RECORD SET:

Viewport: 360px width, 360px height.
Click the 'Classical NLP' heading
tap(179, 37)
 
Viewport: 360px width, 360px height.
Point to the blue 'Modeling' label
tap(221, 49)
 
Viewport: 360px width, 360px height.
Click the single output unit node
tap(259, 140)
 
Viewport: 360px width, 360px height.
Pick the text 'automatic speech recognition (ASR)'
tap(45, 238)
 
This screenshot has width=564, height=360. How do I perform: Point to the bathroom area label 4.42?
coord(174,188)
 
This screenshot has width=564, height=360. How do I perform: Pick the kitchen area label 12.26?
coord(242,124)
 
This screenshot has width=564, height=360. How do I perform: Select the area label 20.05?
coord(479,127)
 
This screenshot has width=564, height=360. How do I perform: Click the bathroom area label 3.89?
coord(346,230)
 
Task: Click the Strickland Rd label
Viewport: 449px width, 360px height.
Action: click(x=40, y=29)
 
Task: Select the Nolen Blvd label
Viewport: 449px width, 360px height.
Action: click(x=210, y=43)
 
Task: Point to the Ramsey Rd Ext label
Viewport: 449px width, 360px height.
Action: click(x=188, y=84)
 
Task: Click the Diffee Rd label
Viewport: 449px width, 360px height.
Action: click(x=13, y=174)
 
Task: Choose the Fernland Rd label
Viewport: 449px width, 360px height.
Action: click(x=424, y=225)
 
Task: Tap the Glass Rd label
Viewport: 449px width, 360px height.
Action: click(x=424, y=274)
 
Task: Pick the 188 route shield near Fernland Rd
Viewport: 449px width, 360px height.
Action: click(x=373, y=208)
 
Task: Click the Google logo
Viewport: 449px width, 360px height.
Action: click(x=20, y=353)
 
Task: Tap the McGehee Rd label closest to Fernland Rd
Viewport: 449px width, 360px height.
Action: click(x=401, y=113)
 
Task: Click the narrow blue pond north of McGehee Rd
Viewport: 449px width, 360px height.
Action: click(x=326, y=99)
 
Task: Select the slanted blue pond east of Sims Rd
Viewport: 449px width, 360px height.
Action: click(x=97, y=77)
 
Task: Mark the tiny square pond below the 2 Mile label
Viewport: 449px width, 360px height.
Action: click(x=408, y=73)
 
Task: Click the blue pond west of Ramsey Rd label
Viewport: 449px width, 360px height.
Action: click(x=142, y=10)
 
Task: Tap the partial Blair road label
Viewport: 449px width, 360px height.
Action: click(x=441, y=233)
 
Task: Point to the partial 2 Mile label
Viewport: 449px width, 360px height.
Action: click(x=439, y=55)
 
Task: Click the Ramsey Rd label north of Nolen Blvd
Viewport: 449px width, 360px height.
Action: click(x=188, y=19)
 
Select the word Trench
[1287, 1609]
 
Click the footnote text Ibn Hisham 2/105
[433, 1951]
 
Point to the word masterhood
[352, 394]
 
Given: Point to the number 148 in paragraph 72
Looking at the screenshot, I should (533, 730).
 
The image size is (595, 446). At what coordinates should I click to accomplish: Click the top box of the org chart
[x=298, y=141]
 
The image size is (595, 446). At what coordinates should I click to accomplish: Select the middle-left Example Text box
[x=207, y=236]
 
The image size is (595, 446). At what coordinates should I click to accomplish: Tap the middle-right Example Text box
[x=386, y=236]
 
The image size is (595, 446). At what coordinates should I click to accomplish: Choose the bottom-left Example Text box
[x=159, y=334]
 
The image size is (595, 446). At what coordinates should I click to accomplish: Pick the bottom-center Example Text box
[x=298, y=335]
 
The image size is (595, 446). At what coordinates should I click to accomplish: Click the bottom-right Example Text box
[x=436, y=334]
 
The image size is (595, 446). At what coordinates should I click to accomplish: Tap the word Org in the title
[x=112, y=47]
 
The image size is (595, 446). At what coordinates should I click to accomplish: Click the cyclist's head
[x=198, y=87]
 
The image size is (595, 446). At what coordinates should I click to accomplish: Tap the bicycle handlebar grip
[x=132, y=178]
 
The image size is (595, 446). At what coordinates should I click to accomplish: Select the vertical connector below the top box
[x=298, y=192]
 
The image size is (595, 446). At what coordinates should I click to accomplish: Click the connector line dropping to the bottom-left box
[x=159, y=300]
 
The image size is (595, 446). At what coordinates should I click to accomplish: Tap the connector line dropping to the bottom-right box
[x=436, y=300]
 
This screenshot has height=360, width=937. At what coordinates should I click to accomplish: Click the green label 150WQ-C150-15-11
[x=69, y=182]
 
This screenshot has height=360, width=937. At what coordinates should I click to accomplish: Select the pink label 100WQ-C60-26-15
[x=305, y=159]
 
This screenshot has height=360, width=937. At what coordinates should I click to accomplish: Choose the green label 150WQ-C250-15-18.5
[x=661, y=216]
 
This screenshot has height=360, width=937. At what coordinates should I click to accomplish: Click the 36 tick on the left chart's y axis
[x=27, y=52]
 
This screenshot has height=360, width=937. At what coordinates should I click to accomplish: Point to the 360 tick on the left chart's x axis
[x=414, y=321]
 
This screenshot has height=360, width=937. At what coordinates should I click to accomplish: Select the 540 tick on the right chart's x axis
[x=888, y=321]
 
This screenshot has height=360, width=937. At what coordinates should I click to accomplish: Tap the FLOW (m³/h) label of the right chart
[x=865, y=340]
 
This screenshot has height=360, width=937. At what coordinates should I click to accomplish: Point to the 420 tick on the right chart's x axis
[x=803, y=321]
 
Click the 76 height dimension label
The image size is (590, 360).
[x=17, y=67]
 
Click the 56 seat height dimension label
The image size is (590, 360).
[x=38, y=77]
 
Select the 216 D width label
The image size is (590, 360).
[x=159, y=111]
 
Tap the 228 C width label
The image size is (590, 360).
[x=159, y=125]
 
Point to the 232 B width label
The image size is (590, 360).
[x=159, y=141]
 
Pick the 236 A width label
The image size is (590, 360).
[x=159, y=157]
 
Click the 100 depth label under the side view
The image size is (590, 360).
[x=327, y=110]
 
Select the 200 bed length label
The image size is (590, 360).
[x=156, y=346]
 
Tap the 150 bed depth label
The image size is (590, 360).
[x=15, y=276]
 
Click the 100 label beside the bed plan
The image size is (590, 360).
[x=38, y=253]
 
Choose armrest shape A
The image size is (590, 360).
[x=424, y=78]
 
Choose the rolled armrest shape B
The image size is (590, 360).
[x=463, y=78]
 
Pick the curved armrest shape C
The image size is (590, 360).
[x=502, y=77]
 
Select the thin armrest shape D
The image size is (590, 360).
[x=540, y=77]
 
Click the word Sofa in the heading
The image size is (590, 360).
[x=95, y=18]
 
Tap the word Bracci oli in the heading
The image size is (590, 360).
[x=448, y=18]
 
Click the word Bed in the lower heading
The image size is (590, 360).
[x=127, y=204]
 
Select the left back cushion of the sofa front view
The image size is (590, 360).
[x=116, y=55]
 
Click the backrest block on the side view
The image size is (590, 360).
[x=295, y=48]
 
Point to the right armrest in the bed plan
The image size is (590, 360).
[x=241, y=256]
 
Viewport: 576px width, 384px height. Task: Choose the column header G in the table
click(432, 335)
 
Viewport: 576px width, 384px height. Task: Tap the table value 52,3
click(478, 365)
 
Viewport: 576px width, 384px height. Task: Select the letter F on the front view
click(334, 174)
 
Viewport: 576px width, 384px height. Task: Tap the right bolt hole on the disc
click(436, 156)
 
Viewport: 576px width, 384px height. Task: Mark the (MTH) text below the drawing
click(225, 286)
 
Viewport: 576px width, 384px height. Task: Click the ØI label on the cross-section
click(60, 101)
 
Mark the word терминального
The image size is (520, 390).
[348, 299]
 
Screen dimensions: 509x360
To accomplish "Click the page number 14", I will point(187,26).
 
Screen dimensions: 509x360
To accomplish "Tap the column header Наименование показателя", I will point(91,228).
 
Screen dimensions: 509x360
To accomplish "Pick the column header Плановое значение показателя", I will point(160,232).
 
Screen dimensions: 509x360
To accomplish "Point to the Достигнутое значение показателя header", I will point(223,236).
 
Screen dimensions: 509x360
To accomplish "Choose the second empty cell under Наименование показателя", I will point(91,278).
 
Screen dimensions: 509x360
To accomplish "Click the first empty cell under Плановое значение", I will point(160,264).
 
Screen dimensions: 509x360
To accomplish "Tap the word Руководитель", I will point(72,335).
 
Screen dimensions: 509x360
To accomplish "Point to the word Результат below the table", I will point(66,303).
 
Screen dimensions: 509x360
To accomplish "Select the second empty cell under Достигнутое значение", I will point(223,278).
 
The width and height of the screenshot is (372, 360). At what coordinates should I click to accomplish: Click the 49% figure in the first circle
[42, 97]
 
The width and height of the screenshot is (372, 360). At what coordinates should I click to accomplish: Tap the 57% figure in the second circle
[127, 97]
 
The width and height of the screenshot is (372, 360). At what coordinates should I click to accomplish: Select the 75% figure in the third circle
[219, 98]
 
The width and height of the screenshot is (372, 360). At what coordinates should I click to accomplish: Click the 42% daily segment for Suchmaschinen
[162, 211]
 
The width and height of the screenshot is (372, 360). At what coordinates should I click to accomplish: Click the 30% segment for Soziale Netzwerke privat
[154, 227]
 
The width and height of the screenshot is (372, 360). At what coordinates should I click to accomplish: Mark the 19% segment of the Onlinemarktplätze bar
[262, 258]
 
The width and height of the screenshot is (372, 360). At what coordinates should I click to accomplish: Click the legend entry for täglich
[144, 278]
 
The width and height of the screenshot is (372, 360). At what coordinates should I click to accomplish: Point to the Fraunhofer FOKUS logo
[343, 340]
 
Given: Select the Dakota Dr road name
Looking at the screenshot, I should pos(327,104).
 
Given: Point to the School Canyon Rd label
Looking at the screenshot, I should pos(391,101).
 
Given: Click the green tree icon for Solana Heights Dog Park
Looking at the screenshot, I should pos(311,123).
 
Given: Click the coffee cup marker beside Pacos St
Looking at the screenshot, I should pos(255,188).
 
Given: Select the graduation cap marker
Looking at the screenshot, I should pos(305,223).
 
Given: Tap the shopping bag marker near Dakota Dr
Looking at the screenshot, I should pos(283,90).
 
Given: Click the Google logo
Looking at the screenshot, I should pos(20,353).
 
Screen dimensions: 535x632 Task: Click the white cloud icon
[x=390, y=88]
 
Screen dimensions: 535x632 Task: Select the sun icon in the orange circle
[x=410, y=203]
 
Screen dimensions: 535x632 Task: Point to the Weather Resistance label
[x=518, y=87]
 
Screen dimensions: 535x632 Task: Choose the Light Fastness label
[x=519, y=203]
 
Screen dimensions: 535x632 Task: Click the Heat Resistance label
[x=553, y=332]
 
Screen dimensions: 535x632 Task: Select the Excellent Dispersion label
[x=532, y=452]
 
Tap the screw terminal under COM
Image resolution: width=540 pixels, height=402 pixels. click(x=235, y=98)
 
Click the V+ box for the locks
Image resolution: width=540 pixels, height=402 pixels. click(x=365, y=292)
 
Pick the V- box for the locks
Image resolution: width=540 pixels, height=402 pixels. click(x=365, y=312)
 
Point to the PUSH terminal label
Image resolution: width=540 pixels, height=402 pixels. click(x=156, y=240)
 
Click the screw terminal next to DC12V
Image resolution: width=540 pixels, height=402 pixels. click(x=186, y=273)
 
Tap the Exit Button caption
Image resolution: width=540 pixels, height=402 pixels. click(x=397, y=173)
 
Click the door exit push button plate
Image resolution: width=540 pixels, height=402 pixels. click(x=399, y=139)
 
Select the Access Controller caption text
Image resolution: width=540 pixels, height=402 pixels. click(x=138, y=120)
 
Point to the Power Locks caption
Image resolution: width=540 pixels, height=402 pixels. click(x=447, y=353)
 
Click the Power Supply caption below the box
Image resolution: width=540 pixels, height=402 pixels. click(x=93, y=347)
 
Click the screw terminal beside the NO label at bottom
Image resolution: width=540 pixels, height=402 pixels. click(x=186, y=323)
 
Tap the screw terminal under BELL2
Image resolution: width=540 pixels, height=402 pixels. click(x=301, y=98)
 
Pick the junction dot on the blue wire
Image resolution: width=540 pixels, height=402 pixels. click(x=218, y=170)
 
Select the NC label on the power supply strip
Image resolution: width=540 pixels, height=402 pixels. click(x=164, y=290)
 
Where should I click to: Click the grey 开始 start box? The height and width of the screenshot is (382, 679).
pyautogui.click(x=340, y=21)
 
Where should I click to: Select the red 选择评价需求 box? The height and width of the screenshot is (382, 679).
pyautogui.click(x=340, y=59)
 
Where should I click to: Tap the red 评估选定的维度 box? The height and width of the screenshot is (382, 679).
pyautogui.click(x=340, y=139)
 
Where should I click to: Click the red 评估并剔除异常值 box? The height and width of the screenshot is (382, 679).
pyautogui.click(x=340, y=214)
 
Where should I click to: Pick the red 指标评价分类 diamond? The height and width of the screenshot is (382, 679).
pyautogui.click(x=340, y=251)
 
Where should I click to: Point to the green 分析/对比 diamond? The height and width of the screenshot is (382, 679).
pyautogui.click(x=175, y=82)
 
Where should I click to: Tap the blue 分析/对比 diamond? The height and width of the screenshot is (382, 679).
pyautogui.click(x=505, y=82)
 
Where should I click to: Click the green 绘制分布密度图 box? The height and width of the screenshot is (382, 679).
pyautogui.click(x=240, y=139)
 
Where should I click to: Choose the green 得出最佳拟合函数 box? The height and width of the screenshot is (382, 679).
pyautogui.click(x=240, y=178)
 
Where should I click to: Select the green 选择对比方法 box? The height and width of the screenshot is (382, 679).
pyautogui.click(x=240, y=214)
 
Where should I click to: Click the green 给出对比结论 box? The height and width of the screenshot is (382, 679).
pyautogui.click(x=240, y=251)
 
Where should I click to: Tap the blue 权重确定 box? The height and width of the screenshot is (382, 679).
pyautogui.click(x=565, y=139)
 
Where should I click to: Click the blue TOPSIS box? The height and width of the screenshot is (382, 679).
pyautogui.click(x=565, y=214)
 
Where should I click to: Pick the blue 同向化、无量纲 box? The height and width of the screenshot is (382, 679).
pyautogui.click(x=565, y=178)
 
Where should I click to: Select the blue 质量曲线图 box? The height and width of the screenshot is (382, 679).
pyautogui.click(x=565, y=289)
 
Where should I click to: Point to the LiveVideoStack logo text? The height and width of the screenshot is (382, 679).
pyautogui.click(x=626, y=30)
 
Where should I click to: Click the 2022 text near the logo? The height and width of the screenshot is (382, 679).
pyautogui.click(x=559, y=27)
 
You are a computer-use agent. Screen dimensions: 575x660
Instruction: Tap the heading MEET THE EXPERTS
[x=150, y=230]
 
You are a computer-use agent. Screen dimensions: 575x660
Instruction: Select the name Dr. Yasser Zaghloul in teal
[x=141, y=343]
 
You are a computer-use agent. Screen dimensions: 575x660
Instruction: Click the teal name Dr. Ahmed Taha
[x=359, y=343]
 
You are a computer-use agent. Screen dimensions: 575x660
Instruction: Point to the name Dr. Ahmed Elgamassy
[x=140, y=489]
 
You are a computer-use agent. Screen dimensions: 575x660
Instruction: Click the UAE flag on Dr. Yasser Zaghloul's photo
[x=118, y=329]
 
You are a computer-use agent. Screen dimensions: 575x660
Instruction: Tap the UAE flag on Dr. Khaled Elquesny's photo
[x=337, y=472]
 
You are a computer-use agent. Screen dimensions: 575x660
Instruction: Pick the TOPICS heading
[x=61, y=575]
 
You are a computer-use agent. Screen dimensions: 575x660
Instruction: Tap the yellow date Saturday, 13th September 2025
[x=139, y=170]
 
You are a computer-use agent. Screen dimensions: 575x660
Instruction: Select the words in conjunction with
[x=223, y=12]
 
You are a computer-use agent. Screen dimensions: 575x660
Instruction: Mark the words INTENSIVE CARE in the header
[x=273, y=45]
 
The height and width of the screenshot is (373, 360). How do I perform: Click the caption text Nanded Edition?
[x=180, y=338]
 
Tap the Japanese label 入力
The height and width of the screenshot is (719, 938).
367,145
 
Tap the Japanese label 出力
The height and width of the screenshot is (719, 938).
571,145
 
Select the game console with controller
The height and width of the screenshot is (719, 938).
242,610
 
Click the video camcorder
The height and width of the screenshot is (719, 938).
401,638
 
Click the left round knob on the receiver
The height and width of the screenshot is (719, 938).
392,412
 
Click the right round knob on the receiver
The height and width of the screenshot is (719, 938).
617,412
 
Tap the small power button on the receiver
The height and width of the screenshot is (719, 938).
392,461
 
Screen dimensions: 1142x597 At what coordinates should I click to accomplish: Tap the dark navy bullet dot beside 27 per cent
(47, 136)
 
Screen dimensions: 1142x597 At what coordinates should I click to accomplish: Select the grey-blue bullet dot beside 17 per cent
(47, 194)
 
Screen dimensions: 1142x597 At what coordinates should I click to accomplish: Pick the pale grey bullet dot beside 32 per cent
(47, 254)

GOAL: Copy the items verbatim, beginning at their first line and stopping after the line that contains "Action: click(x=408, y=73)", with that line included.

PROBLEM SOLUTION:
Viewport: 360px width, 360px height.
Click the 'Classical NLP' heading
tap(179, 37)
 
Viewport: 360px width, 360px height.
Point to the blue 'Modeling' label
tap(221, 49)
 
Viewport: 360px width, 360px height.
Click the single output unit node
tap(259, 140)
 
Viewport: 360px width, 360px height.
Pick the text 'automatic speech recognition (ASR)'
tap(45, 238)
 
This screenshot has width=564, height=360. How do I perform: Point to the bathroom area label 4.42?
coord(174,188)
 
This screenshot has width=564, height=360. How do I perform: Pick the kitchen area label 12.26?
coord(242,124)
 
This screenshot has width=564, height=360. How do I perform: Select the area label 20.05?
coord(479,127)
 
This screenshot has width=564, height=360. How do I perform: Click the bathroom area label 3.89?
coord(346,230)
 
Task: Click the Strickland Rd label
Viewport: 449px width, 360px height.
Action: click(x=40, y=29)
 
Task: Select the Nolen Blvd label
Viewport: 449px width, 360px height.
Action: click(x=210, y=43)
 
Task: Point to the Ramsey Rd Ext label
Viewport: 449px width, 360px height.
Action: click(x=188, y=84)
 
Task: Click the Diffee Rd label
Viewport: 449px width, 360px height.
Action: click(x=13, y=174)
 
Task: Choose the Fernland Rd label
Viewport: 449px width, 360px height.
Action: click(x=424, y=225)
 
Task: Tap the Glass Rd label
Viewport: 449px width, 360px height.
Action: click(x=424, y=274)
 
Task: Pick the 188 route shield near Fernland Rd
Viewport: 449px width, 360px height.
Action: click(x=373, y=208)
 
Task: Click the Google logo
Viewport: 449px width, 360px height.
Action: click(x=20, y=353)
 
Task: Tap the McGehee Rd label closest to Fernland Rd
Viewport: 449px width, 360px height.
Action: click(x=401, y=113)
 
Task: Click the narrow blue pond north of McGehee Rd
Viewport: 449px width, 360px height.
Action: click(x=326, y=99)
 
Task: Select the slanted blue pond east of Sims Rd
Viewport: 449px width, 360px height.
Action: click(x=97, y=77)
 
Task: Mark the tiny square pond below the 2 Mile label
Viewport: 449px width, 360px height.
Action: click(x=408, y=73)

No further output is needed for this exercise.